“Is freeze-dried raw pet food any different than fresh or frozen raw diets, from a microbiological standpoint?”
We don’t have much pet food-specific research, but there’s little reason to believe there would be much difference when it comes to the things we’re concerned about. When I want to preserve bacteria, I freeze them or freeze-dry them. Those are actually the preferred methods for long-term storage. Freezing or freeze-drying is a pretty hospitable process and state for most bacteria. Some, such as Campylobacter, don’t tolerate freezing (or especially fresh-thaw cycles) as well as others, so freezing or freeze-drying might have some impact on those specific bugs.

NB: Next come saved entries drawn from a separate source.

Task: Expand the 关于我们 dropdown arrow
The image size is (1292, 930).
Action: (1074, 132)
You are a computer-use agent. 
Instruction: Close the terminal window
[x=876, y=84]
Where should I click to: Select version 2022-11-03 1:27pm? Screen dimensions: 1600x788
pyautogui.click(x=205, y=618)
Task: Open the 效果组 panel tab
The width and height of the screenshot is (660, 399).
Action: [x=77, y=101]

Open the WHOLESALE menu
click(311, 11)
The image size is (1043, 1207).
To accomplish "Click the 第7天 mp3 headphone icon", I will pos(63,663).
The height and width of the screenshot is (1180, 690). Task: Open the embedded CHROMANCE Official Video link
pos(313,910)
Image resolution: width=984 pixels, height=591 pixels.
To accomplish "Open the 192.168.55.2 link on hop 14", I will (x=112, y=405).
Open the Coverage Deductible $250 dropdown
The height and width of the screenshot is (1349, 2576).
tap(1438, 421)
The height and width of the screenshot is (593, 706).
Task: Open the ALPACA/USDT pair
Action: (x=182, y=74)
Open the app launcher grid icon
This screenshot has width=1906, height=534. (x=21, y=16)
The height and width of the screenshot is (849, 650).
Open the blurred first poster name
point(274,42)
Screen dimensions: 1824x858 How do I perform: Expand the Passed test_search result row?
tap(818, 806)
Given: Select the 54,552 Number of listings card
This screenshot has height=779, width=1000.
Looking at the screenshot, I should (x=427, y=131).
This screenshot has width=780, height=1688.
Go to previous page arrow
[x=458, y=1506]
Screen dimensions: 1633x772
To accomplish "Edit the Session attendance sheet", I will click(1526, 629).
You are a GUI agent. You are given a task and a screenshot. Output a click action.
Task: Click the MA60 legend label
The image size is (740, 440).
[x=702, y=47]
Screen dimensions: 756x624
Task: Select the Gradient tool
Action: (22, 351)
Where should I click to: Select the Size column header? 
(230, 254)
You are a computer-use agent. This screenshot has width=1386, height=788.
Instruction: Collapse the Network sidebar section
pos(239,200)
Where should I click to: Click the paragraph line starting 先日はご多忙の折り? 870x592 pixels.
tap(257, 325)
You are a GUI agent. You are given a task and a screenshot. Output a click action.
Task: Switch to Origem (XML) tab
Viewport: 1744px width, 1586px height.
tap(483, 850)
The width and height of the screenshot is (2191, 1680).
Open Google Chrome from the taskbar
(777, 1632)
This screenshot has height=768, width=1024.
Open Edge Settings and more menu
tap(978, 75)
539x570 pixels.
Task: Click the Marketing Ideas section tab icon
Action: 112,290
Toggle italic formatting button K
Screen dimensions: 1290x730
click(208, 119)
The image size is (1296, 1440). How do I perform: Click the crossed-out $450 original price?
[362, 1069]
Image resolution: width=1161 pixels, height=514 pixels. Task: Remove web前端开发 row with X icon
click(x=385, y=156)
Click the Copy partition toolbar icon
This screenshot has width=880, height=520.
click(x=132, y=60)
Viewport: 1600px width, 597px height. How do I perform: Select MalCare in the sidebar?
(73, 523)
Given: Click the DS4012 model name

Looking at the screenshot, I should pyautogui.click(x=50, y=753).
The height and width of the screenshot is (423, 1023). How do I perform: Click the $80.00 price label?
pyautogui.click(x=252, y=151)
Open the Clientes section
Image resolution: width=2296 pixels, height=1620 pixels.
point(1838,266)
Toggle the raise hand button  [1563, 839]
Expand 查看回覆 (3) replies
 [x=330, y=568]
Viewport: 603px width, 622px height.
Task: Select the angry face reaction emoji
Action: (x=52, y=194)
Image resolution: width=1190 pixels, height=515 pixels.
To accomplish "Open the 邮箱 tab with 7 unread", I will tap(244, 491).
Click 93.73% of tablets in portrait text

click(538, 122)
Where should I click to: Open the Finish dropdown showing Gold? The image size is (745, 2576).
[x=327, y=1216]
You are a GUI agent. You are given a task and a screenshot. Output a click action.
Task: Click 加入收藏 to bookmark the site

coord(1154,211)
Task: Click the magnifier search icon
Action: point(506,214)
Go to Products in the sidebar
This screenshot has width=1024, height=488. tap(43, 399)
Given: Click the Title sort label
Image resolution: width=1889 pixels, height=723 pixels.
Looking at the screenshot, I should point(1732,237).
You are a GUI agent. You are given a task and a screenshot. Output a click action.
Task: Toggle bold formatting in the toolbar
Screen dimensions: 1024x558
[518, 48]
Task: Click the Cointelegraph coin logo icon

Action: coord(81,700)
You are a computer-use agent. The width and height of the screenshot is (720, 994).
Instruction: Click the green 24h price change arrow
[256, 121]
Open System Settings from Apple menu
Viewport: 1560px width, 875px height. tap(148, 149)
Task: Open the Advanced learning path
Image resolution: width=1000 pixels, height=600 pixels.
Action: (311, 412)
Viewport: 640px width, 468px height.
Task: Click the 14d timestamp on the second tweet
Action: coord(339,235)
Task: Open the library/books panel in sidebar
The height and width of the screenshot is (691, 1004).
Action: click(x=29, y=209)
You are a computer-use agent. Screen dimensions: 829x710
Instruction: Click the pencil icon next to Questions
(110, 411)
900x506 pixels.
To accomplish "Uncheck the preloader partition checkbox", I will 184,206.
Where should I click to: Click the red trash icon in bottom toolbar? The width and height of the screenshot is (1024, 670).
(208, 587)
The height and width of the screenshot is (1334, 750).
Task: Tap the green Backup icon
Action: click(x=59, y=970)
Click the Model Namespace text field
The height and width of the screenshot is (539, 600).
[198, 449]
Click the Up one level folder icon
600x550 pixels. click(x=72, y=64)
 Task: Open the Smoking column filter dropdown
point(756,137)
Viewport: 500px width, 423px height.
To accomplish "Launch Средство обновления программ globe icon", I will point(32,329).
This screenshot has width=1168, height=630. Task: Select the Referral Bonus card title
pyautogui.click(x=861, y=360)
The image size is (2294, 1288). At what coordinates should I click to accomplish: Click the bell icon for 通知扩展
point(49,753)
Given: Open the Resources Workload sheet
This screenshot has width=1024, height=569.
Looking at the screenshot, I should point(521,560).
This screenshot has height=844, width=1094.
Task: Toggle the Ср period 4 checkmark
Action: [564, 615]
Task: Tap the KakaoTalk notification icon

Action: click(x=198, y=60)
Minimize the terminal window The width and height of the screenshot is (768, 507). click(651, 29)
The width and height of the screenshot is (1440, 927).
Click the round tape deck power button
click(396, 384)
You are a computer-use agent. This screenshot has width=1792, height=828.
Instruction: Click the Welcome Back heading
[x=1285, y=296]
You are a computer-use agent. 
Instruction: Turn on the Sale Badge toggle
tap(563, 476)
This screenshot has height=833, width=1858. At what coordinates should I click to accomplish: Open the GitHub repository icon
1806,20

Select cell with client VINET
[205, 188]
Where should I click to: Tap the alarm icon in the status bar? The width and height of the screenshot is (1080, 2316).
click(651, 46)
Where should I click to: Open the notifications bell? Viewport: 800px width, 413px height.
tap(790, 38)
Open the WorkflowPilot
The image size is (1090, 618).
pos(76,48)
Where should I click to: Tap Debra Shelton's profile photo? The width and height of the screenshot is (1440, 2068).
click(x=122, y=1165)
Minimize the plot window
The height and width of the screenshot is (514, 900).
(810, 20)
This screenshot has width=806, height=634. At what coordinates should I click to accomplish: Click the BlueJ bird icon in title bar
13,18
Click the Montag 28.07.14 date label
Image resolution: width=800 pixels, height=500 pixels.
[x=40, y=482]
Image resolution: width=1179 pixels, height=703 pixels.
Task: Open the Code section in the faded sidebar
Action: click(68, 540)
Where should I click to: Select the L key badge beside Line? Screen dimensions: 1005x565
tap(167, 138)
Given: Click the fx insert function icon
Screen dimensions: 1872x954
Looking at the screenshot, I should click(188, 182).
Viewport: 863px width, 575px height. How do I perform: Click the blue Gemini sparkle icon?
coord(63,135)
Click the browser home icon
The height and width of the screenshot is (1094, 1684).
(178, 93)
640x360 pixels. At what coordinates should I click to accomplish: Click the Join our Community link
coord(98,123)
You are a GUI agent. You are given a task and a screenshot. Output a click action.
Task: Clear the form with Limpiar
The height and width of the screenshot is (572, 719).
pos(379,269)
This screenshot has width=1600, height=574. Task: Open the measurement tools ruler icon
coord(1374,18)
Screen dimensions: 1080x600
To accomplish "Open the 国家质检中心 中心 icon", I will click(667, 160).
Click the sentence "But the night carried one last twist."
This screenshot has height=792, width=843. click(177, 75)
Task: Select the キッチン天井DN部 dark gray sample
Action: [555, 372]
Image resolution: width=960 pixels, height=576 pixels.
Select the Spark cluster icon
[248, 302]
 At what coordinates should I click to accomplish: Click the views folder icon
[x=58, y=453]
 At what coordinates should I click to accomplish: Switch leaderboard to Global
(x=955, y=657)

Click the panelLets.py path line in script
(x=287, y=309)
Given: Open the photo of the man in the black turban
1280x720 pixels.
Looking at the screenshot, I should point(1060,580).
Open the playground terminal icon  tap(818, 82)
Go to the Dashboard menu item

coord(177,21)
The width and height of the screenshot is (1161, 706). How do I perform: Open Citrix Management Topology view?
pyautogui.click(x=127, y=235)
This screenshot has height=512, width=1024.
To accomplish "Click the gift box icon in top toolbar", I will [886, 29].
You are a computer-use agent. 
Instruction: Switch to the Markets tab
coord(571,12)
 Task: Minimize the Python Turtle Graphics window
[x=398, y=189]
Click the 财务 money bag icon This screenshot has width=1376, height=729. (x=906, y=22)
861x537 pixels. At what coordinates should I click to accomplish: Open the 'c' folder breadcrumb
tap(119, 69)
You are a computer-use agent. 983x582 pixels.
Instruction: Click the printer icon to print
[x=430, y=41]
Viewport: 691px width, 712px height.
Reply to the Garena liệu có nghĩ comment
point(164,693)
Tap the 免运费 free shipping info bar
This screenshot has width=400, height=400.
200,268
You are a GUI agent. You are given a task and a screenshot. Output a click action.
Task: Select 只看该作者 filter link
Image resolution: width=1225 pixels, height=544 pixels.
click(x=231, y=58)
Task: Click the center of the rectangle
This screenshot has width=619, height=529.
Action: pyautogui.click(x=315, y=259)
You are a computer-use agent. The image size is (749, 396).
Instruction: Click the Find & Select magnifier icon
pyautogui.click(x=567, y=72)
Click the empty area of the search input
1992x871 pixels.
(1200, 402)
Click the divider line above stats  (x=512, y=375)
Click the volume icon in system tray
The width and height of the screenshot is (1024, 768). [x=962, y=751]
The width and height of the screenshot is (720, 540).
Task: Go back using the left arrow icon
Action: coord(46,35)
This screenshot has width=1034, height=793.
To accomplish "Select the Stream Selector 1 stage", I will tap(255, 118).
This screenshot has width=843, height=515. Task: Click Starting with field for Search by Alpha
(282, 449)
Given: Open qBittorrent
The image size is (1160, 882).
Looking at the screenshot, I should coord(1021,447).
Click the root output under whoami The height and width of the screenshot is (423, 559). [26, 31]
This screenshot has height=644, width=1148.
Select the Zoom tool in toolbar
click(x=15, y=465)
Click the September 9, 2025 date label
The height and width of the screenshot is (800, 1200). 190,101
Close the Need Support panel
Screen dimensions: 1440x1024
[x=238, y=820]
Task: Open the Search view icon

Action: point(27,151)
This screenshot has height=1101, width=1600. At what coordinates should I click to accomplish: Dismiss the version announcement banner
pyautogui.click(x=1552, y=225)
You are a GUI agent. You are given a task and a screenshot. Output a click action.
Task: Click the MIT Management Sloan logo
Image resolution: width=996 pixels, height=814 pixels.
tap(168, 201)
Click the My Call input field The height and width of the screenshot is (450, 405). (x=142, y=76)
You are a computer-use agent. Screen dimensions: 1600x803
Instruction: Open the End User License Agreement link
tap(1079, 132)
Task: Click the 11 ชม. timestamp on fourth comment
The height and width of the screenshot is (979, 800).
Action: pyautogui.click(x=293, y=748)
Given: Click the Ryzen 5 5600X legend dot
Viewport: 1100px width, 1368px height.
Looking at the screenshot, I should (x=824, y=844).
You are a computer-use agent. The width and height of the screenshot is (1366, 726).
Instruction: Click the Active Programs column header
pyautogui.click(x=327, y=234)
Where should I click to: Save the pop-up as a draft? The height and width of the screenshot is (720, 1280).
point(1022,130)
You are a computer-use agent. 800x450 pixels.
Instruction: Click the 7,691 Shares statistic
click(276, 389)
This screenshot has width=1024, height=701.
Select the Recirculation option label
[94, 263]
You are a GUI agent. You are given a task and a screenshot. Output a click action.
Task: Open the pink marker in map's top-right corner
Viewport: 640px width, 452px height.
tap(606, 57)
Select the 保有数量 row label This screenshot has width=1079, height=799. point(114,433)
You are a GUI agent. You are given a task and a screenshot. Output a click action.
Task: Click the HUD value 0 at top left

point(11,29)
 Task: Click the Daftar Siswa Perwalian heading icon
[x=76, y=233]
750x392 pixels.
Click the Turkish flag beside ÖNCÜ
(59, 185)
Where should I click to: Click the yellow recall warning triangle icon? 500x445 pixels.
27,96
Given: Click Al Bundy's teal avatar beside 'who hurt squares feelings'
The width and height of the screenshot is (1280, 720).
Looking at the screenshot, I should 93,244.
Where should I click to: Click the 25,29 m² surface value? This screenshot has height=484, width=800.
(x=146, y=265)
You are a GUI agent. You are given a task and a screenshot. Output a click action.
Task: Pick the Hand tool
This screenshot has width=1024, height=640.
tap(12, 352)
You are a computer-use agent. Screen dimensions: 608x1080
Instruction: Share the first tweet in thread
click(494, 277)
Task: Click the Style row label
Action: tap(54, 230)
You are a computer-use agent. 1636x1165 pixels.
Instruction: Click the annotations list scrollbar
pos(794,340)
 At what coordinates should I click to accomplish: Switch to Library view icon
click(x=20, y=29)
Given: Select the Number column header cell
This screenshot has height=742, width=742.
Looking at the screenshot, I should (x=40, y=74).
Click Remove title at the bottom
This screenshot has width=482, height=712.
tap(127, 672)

For the higher profile pathogens like Salmonella and Listeria, it probably doesn’t make a difference.
The story is quite different for some parasites. Many parasites and parasite eggs don’t tolerate freezing (that’s why fish for sushi is typically frozen at some point). Some are hardier than others, though. Toxoplasma, a potentially important foodborne parasite, is susceptible to freezing, but only if the temperature is low enough and the time is long enough (e.g. -12C for 3 days will kill most Toxoplasma cysts).
So, the take home message is that for of the microbes that we’re worried about with raw meat, freezing or freeze-drying is NOT a food safety practice. It’s food preservation, not bacterial control.